(Part of a data file)
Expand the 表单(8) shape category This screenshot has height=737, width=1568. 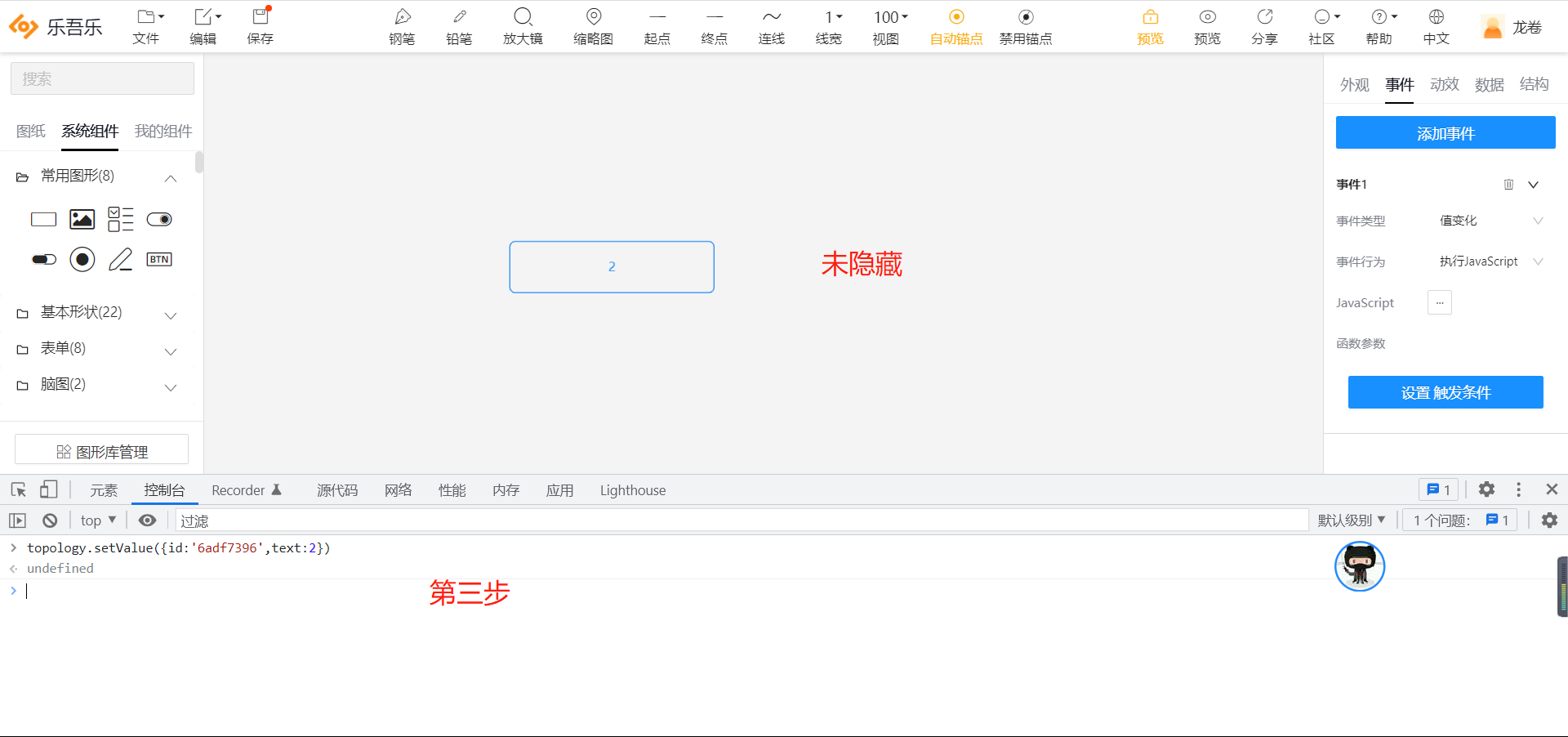click(x=96, y=348)
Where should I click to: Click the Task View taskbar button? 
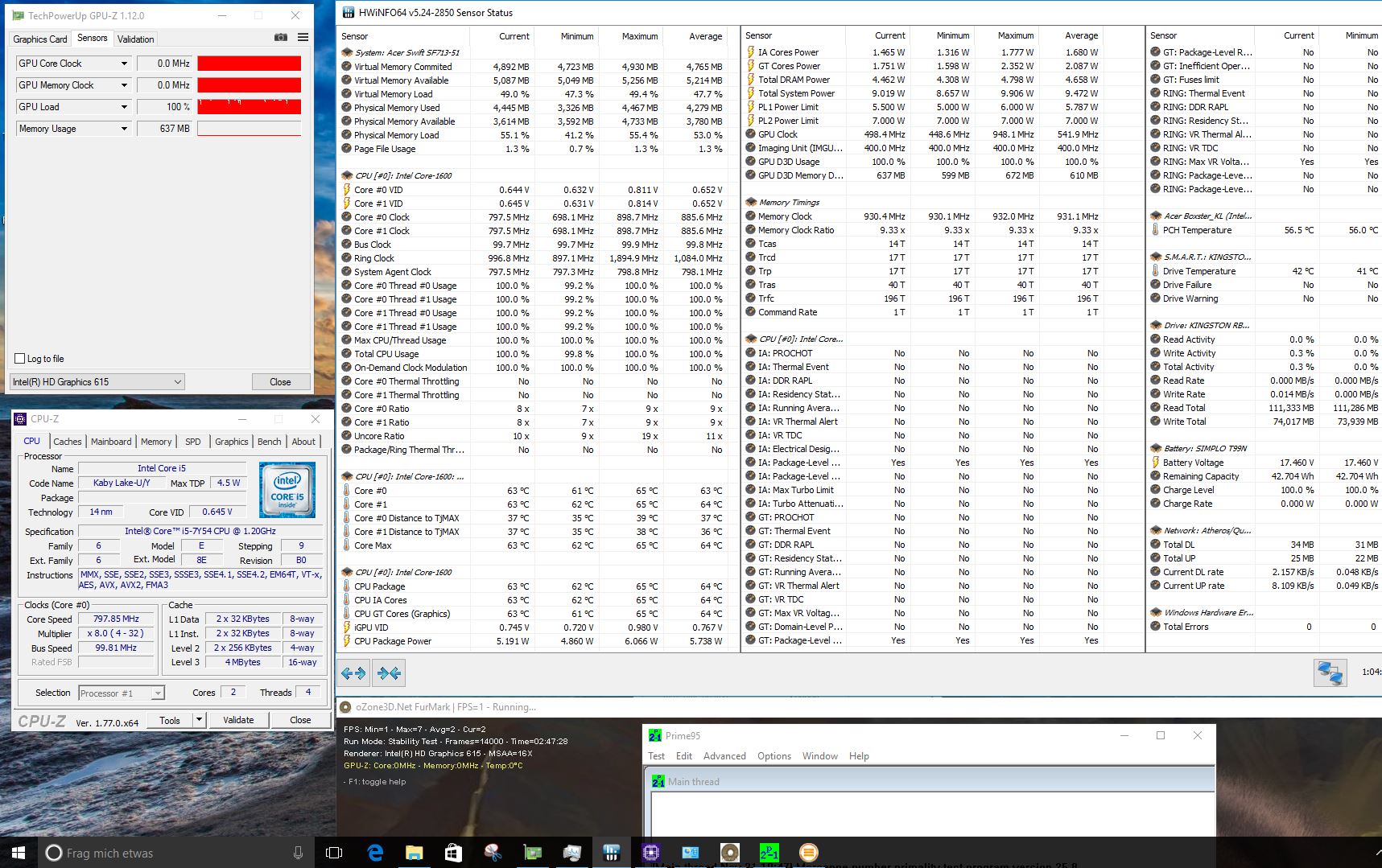(x=334, y=853)
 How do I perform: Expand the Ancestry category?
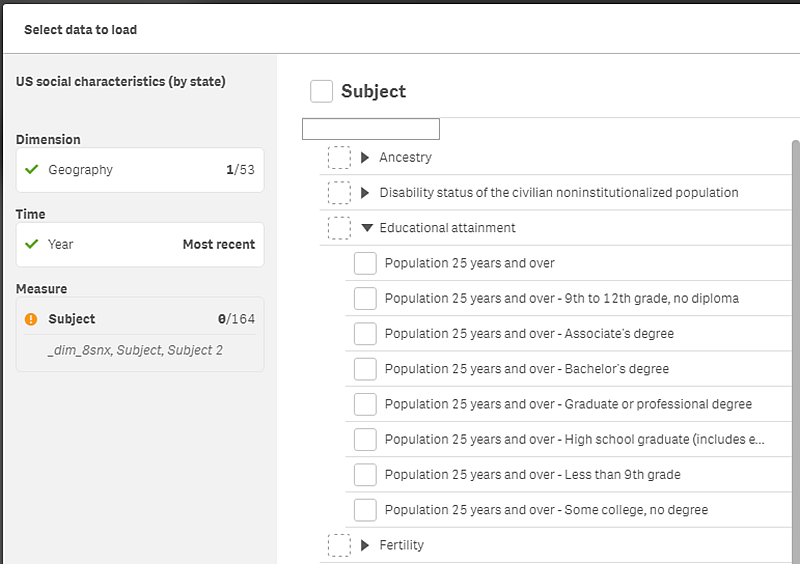click(365, 157)
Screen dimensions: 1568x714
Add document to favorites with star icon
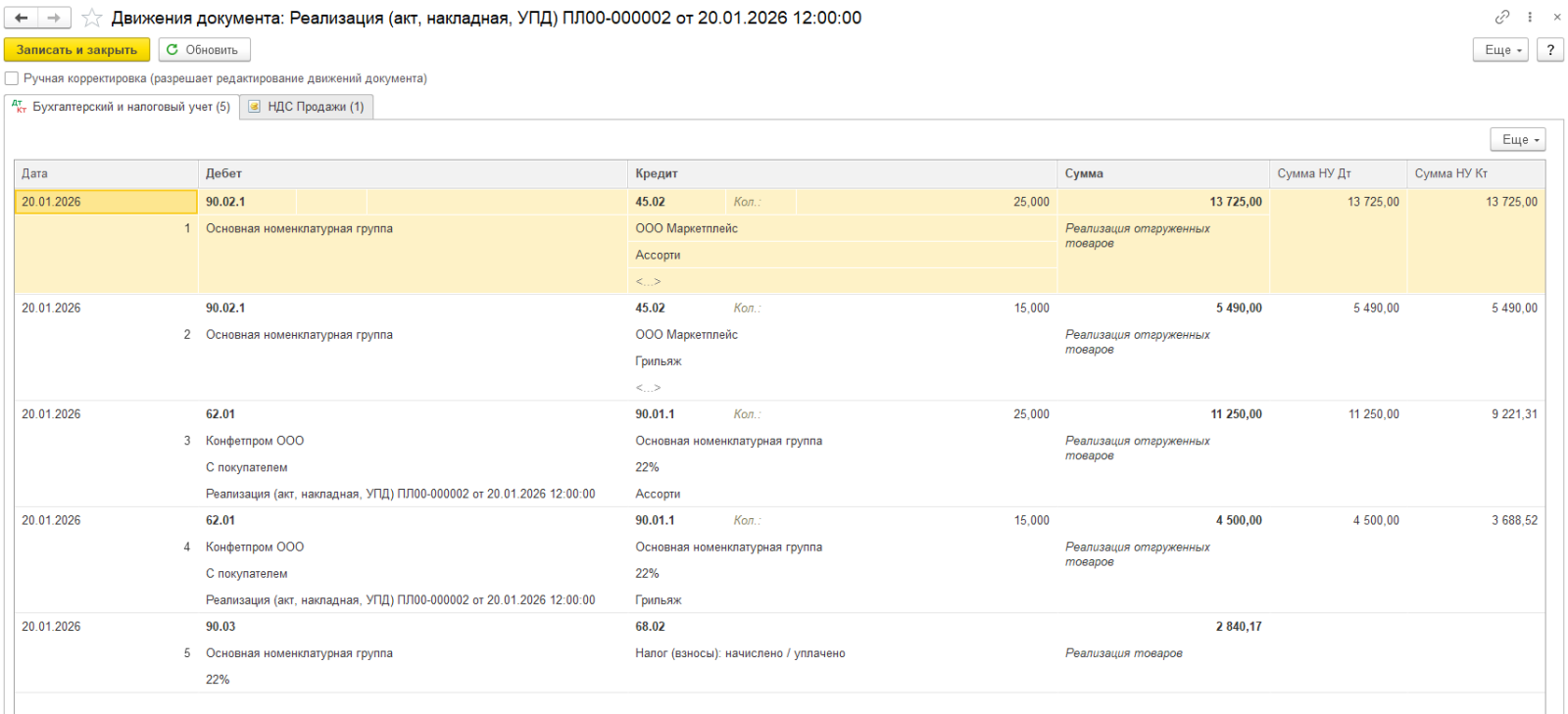pyautogui.click(x=92, y=18)
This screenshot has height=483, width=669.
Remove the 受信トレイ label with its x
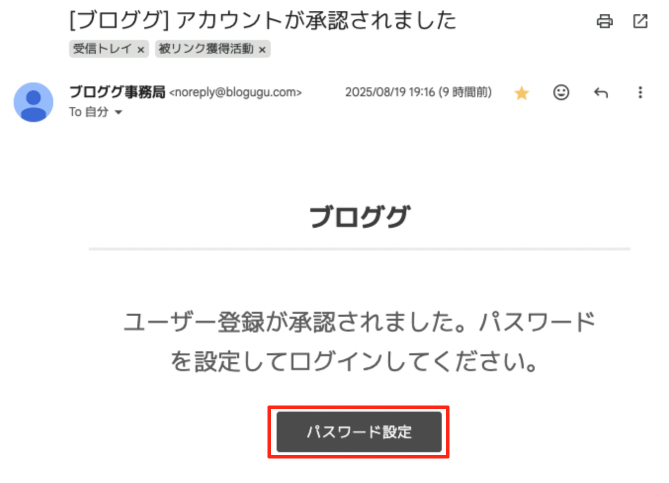click(140, 50)
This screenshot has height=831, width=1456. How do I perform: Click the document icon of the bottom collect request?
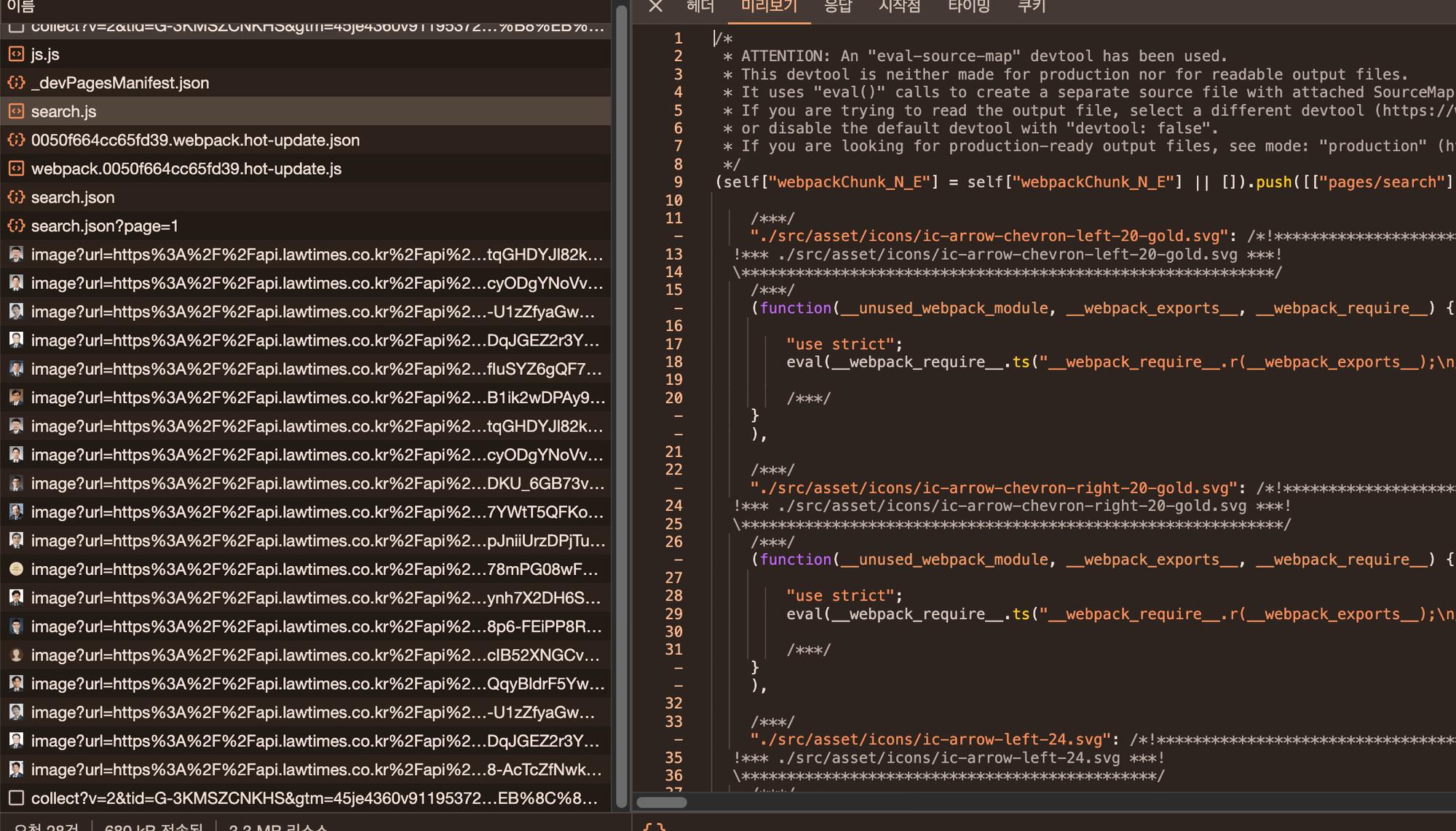16,798
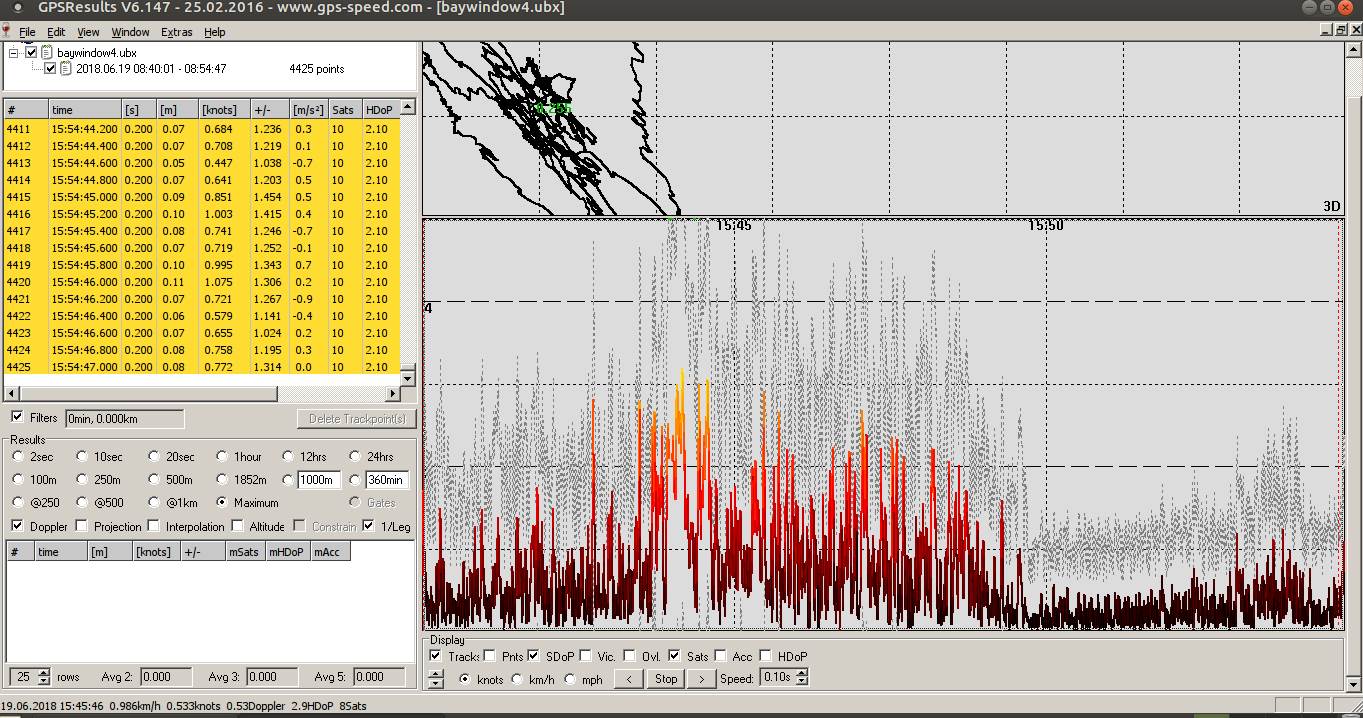
Task: Increase the playback Speed stepper
Action: click(x=802, y=674)
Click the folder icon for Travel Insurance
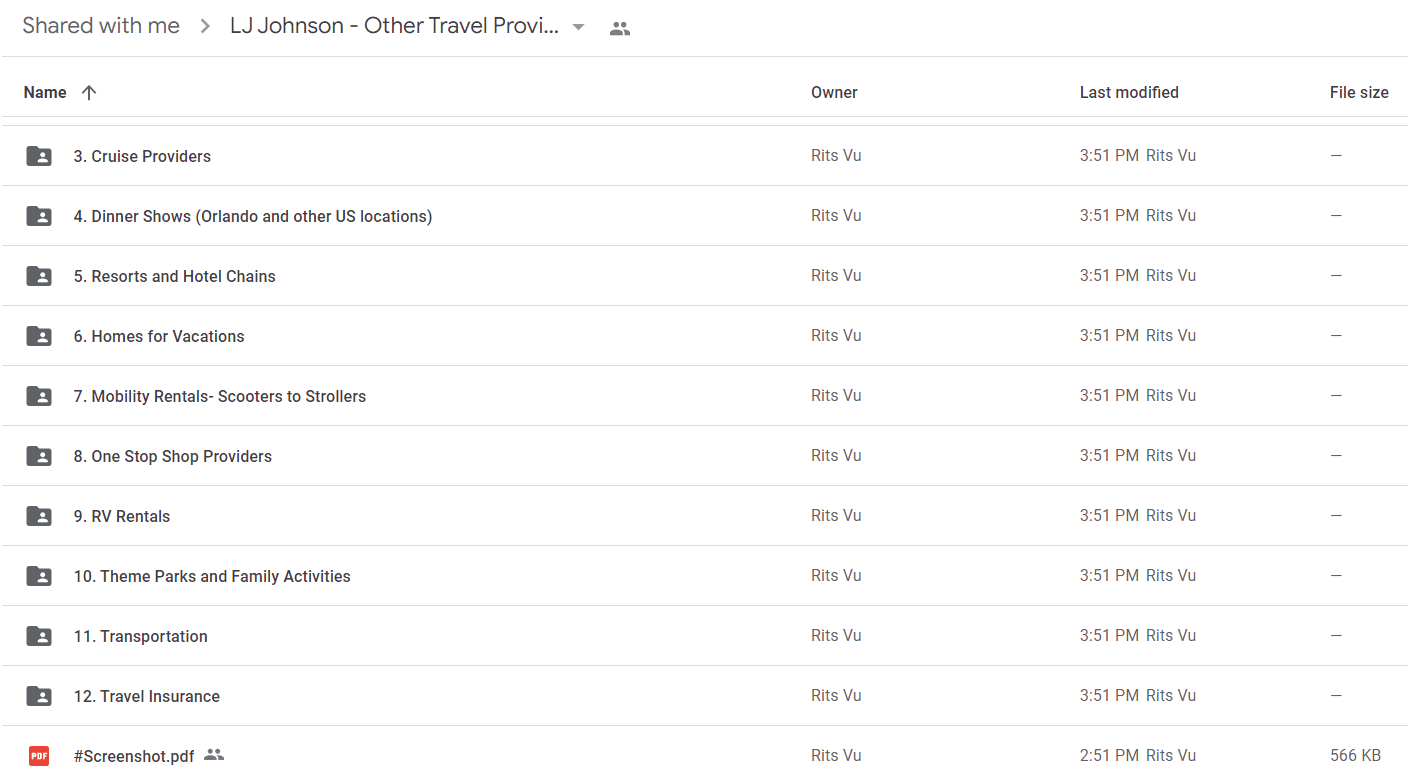The width and height of the screenshot is (1408, 780). pyautogui.click(x=39, y=696)
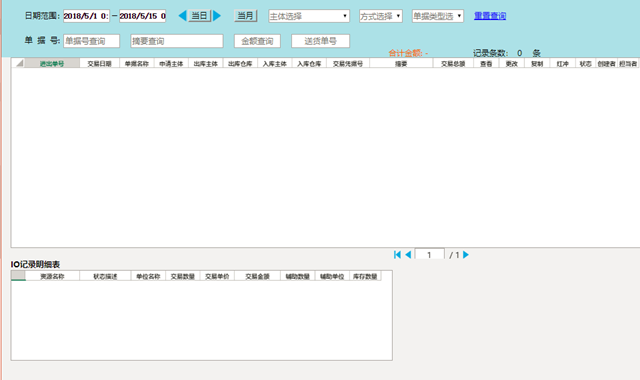640x380 pixels.
Task: Go to previous day with left arrow
Action: [182, 16]
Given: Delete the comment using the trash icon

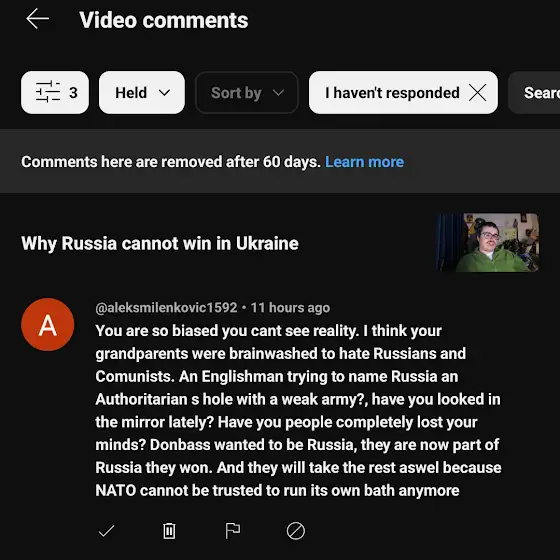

Stated goal -
From the line with "This screenshot has height=831, width=1456." through the end of the data, rewrite the lines with "Travel Insurance" swapped for "Home Insurance" and everything else unchanged. Leave the pictures out.

Result for this exercise -
This screenshot has height=831, width=1456. How do I perform: Click the document icon of the bottom collect request?
16,798
Task: Increase the playback Speed stepper
Action: click(x=802, y=674)
Click the folder icon for Home Insurance
The width and height of the screenshot is (1408, 780). pyautogui.click(x=39, y=696)
640x380 pixels.
Task: Go to previous day with left arrow
Action: [182, 16]
Given: Delete the comment using the trash icon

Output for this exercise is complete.